**Task requirements:**
Render the stretch of data below from the line containing "At what (x,y)" through the line containing "Looking at the" as a Markdown table with the columns Row and Line. Skip blank lines and leave out the pictures.
══ Task data
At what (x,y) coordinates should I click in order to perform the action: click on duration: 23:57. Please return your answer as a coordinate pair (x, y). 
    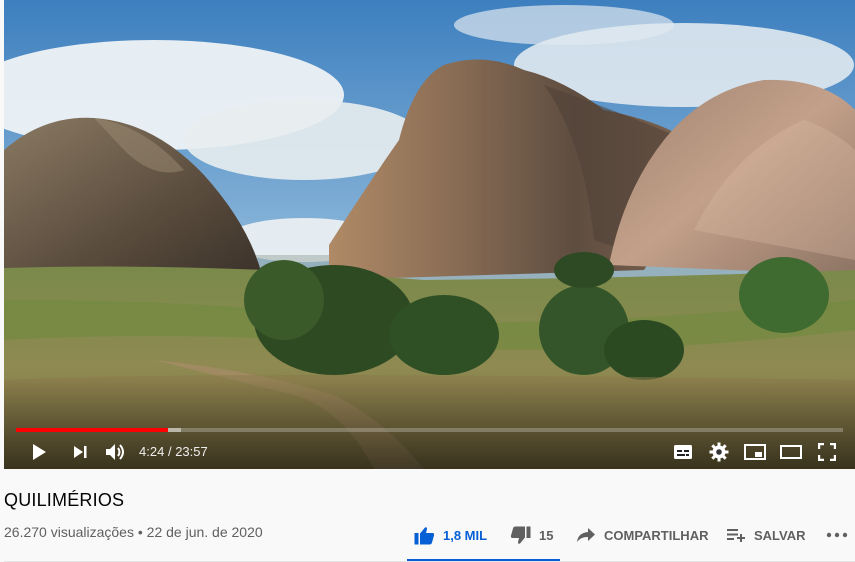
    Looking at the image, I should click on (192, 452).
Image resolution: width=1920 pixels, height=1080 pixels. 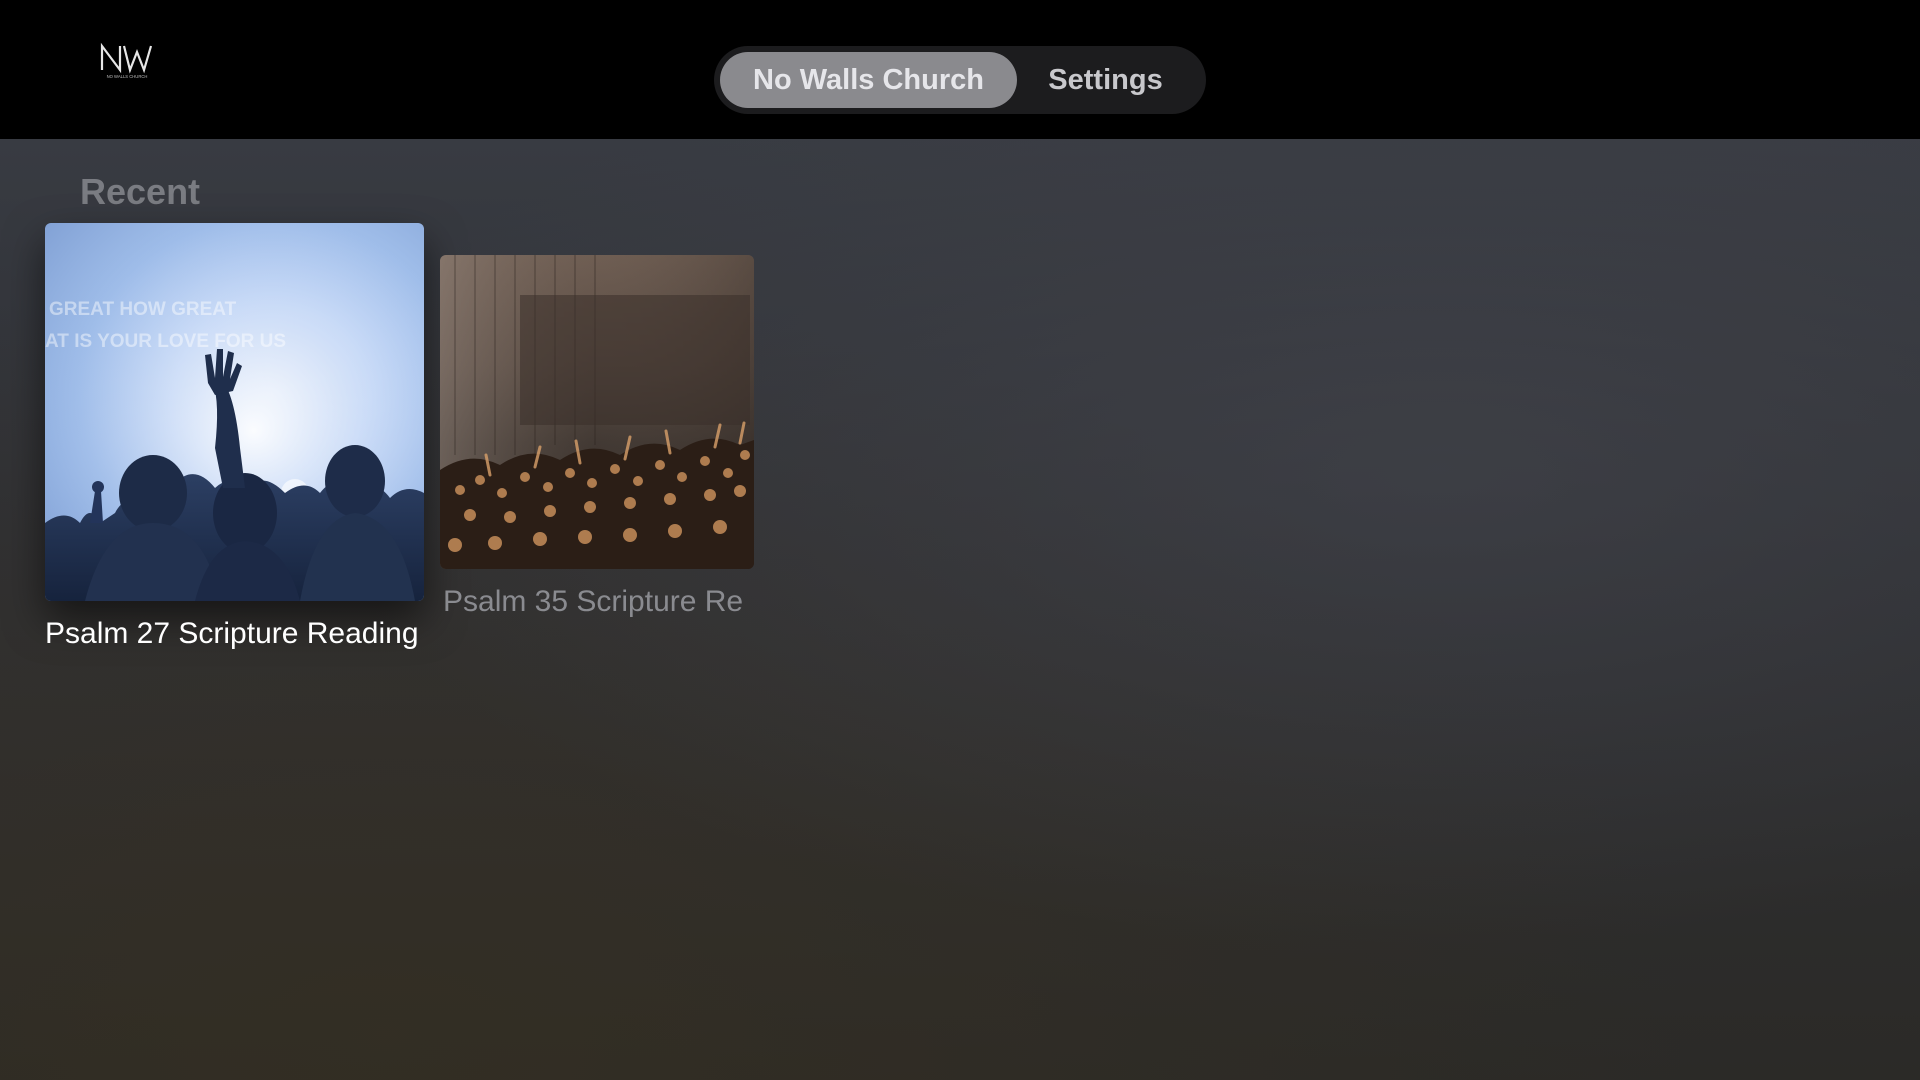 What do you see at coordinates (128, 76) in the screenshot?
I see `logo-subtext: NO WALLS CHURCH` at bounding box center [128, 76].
════
══ Task data
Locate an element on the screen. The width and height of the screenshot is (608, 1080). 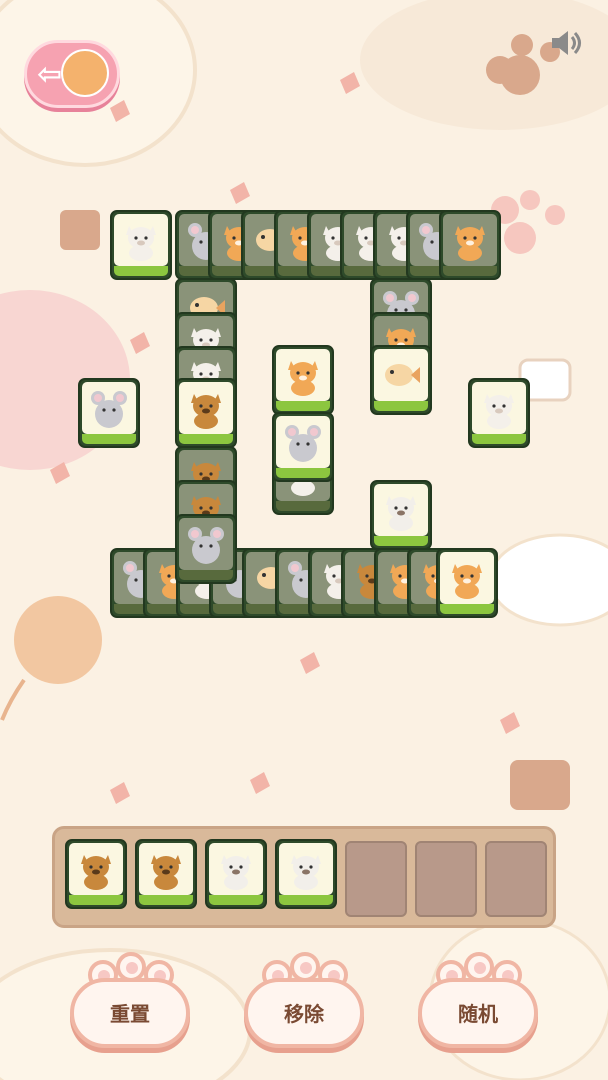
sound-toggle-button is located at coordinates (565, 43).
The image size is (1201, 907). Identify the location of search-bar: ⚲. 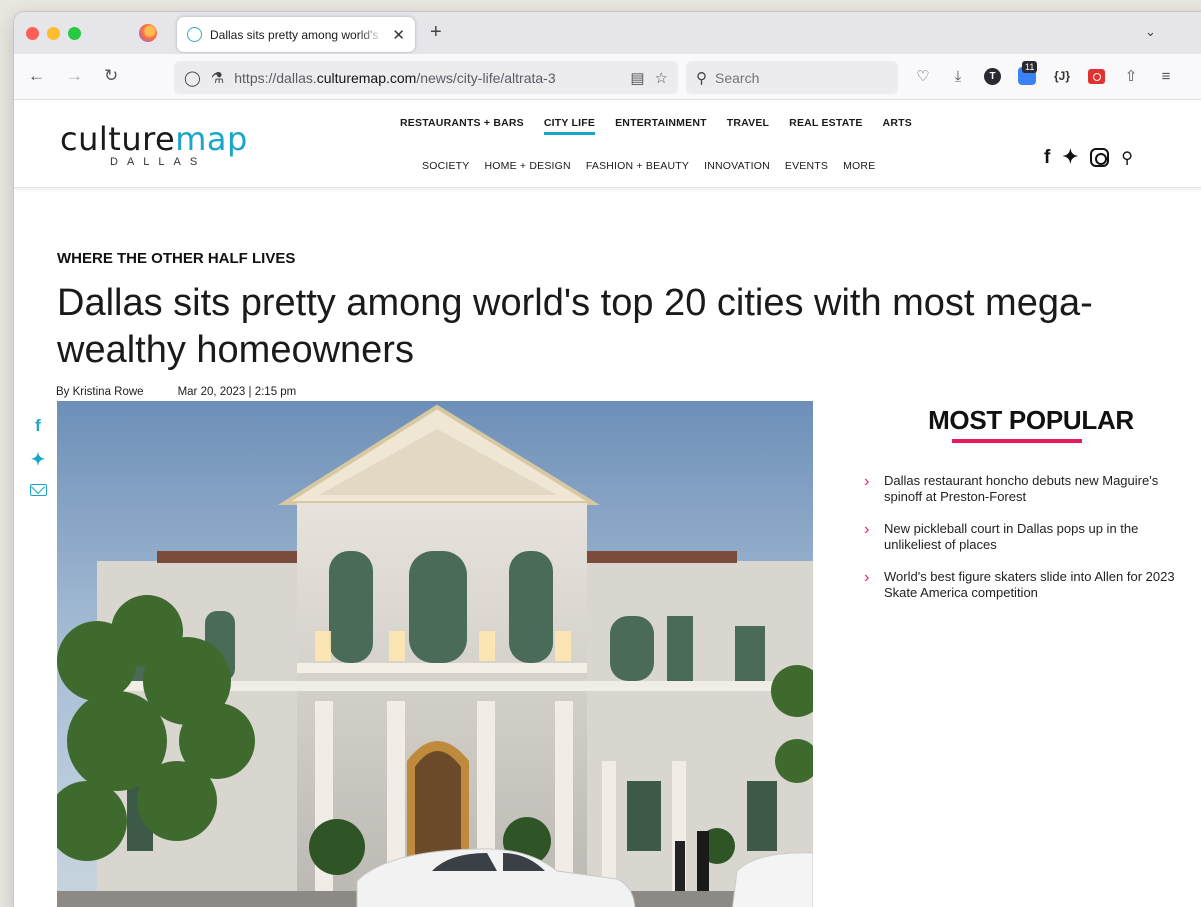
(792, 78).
════
**Written answer:**
| Row | Line |
|---|---|
| 1 | At what (x,y) coordinates should I click in order to perform the action: click on duration: 23:57. Please return your answer as a coordinate pair (x, y).  |
| 2 |     Looking at the image, I should click on (192, 452). |